Am Mittwoch hatte "Fifty Shades of Grey" bei der Berlinale Weltpremiere, Hauptdarsteller Dakota Johnson im tief ausgeschnittenen schwarzen Kleid und Jamie Dornan im Smoking kamen zur Premiere. Dazu die Regisseurin Sam Taylor-Johnson und die Autorin der Bestseller-Reihe Erika Leonard alias E.L. James. Wir waren bei der Premiere in Berlin und geben Antwort auf die drängendsten Fragen der Fans:

Wie ist der Film?

Brav, bieder, aber nicht schlechter als die Vorlage. Die Hauptfiguren lassen Projektionen aller Art zu und sehen gut aus. Die Geschichte wird treu erzählt, die Dialoge sind zum Teil sogar schlagfertig.
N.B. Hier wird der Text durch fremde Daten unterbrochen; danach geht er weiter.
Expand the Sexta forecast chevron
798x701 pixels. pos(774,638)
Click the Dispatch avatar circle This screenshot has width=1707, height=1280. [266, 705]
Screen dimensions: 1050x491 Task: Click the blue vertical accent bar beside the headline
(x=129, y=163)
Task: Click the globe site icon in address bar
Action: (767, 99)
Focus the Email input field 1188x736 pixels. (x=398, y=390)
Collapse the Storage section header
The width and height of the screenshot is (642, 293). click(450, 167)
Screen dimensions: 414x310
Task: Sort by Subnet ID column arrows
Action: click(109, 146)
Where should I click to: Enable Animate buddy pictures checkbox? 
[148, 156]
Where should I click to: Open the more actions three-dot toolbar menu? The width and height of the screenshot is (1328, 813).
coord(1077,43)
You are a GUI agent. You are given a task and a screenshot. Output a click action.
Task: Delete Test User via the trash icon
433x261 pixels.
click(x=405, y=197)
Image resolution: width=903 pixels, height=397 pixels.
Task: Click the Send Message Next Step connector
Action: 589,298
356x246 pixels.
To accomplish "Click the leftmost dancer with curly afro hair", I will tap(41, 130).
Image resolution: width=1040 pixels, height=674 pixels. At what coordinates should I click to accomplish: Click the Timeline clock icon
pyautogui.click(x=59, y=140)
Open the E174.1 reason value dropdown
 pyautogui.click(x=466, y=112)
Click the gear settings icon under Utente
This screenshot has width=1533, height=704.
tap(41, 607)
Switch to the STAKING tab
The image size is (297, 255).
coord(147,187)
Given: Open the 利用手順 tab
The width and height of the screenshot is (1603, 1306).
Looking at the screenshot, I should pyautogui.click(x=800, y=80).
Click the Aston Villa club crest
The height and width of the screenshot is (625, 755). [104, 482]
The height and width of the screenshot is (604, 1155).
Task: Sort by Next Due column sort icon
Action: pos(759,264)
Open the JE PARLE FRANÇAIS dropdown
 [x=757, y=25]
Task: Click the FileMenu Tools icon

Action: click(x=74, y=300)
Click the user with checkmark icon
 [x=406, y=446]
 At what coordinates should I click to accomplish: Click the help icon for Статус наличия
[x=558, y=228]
Meistens schwelgt der Film in der Inszenierung von Reichtum: In Greys Appartment glänzt einfach alles: vom Flügel über den Steinboden bis zu den Sportwagen in der Tiefgarage. "Welcher davon gehört Dir?", fragt Anastasia. "Alle", antwortet Grey. Schön inszeniert sind die Flugszenen - im Hubschrauber und im Segelflieger. Witzig ist eine Clubszene, in der Anastasia sich betrinkt. Kurz: Der Film ist wie "Pretty Woman 2.0": Die weibliche Hauptfigur hat einen Bildungsschub mitgemacht, die männliche einen Einkommensschub, in den Sexszenen geht es härter zu - Erfolg an der Kinokasse ist garantiert.

Fifity Shades of Grey Pressestimmen:  "Der erwartete Höhepunkt"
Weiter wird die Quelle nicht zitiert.